=== Section Start ===
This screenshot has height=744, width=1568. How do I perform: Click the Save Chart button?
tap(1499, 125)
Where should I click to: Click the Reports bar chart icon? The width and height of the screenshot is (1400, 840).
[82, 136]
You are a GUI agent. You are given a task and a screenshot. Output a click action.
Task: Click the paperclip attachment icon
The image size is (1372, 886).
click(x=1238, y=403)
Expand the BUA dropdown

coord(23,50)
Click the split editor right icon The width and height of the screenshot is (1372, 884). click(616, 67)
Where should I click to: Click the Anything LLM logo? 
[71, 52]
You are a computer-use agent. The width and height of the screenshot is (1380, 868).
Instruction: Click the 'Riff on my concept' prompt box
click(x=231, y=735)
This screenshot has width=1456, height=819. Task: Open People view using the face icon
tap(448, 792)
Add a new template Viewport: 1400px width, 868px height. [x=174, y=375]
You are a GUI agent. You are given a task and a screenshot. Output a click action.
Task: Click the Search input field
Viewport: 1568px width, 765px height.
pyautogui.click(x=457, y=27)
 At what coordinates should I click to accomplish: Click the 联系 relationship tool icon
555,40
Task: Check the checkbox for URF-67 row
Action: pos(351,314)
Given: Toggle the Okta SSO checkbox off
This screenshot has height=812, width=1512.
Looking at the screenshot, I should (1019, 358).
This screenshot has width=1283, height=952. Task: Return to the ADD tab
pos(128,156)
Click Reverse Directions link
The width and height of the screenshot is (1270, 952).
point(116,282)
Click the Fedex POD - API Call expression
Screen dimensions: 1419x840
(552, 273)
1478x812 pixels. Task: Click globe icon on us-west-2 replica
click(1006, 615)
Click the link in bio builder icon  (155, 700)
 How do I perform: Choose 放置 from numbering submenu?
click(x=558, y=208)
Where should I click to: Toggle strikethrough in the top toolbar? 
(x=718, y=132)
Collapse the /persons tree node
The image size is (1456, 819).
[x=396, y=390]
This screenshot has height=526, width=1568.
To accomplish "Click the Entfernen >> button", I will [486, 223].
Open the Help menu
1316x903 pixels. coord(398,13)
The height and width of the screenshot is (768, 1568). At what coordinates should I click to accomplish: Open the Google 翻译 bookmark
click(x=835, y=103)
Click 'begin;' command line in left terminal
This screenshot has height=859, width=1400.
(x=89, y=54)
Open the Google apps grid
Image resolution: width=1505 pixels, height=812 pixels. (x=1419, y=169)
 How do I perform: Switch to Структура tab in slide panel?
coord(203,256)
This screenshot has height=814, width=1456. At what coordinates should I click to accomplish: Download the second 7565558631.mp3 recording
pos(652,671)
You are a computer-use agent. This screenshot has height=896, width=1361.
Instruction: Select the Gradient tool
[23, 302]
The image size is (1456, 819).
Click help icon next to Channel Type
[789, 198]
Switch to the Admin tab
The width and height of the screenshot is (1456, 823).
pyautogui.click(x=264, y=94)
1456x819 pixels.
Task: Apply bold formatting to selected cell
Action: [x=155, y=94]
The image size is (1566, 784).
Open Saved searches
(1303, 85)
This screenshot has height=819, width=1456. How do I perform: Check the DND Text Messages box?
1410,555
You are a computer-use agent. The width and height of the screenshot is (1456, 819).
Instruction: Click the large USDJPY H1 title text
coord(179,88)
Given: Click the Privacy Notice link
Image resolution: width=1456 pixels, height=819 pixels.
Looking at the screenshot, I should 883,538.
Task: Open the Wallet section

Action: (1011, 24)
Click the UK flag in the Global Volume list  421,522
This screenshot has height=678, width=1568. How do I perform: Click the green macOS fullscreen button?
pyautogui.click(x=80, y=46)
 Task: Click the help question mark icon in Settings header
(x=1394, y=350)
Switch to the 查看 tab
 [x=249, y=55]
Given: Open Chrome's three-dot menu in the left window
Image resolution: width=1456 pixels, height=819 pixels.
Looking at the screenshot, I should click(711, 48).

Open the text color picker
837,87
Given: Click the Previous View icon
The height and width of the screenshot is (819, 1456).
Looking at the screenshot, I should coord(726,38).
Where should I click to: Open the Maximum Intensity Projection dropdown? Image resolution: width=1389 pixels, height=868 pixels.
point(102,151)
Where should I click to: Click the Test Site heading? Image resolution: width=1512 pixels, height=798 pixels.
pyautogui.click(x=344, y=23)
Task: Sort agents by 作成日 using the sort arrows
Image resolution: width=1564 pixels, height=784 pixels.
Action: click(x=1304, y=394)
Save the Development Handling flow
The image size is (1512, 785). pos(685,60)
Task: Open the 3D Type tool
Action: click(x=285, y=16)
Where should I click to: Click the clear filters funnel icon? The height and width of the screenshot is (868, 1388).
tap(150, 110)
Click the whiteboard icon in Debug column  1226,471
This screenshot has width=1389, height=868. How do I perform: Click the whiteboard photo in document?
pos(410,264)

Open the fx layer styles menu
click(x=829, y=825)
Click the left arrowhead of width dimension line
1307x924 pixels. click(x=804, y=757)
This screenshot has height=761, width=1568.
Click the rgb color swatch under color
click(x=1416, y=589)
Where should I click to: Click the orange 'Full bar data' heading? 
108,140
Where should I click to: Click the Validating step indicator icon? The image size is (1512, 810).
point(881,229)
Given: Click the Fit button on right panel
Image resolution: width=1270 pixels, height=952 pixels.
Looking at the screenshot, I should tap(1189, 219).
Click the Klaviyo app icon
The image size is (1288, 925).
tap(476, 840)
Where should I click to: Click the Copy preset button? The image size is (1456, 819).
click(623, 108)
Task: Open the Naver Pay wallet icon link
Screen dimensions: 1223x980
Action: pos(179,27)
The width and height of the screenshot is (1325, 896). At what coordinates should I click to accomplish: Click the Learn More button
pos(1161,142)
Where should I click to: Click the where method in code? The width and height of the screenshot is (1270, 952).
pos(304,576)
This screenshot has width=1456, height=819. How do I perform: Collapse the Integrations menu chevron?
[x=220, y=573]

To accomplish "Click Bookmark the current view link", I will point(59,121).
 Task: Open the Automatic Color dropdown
=== Section End ===
Your objective → Only the lines that contain the string "link" are to be copied from the records.

Completed task →
Click Reverse Directions link
Click the link in bio builder icon  (155, 700)
Given: Click the Privacy Notice link
Task: Open the Naver Pay wallet icon link
To accomplish "Click Bookmark the current view link", I will point(59,121).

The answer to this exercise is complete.